Kiew

Kiew, die Hauptstadt und mit 2,7 Mio. Einwohnern die größte Stadt der Ukraine, wird oft als Wiege der russischen Kultur bezeichnet.

Kiew wurde im 4. Jh. der Legende nach von 4 Geschwistern gegründet. Ihre Blütezeit erreichte die Stadt im 9. Jh. Damals gründete Oleg das Kiewer Reich, auch Kiewer Rus genannt, das im 13. Jh. durch die Goldene Horde erobert wurde. Die Stadtbevölkerung wurde fast vollständig vernichtet und beinahe alle Gebäude zerstört. Obwohl die Stadt schnell wieder aufgebaut wurde, konnte sie nicht mehr zur Hauptstadt des Russischen Reiches werden.
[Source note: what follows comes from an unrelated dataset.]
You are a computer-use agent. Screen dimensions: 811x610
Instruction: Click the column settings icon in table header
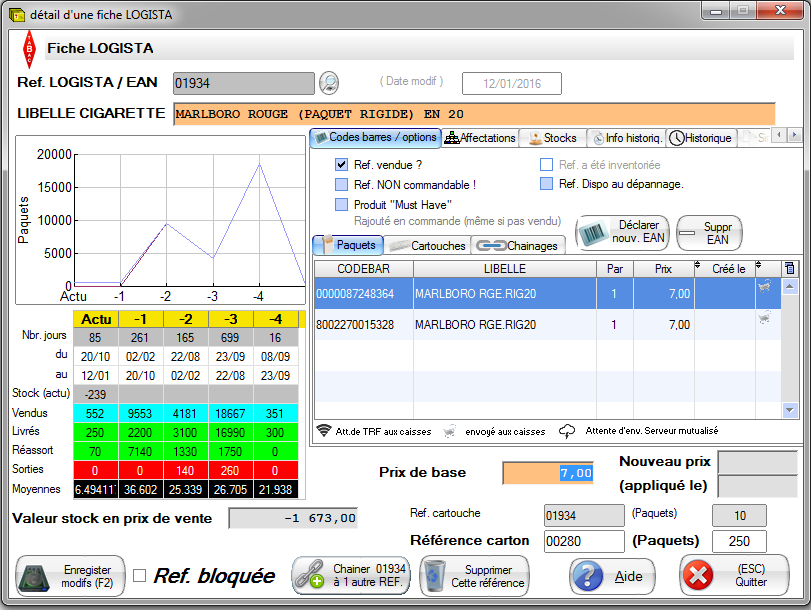[x=790, y=268]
Innerhalb der Ukraine spielt Kiew jedoch nach wie vor eine führende Rolle.

Kiew besitzt eine beachtliche Anzahl an hervorragenden Baudenkmälern.
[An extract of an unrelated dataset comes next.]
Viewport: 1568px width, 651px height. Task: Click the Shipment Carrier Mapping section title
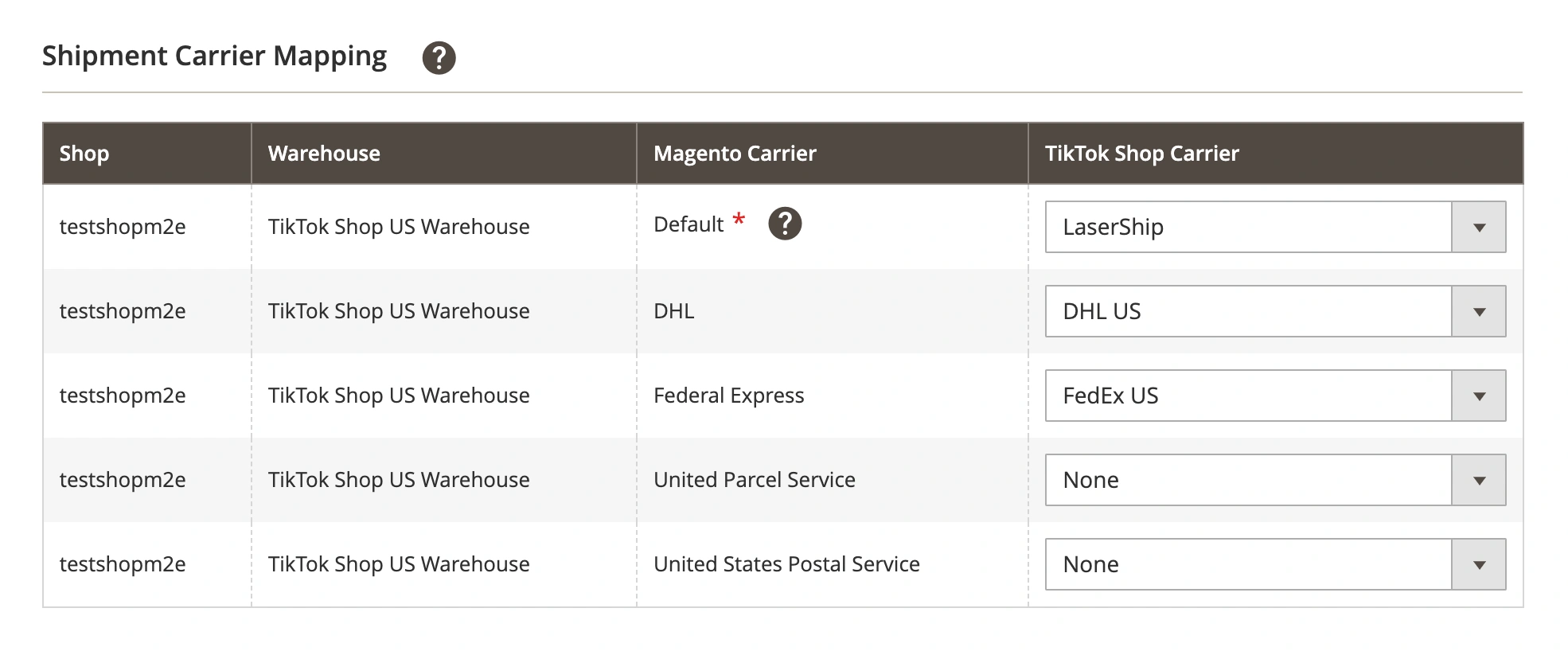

Die Hagia Sofia und das Höhlenkloster Lavra mit über 30 km unterirdischen Gängen stehen auf der Liste des Weltkulturerbes der UNESCO.

Auch andere Kirchen sind durchaus sehenswert:

  • Heiliger Michael,
  • Wolodymir-Kathedrale,
  • Heiliger Andreas,
  • Wodubinsk-Kloster u.a.

Von den mittelalterlichen Stadtbefestigungen sind nur die „Goldenen Tore“ erhalten.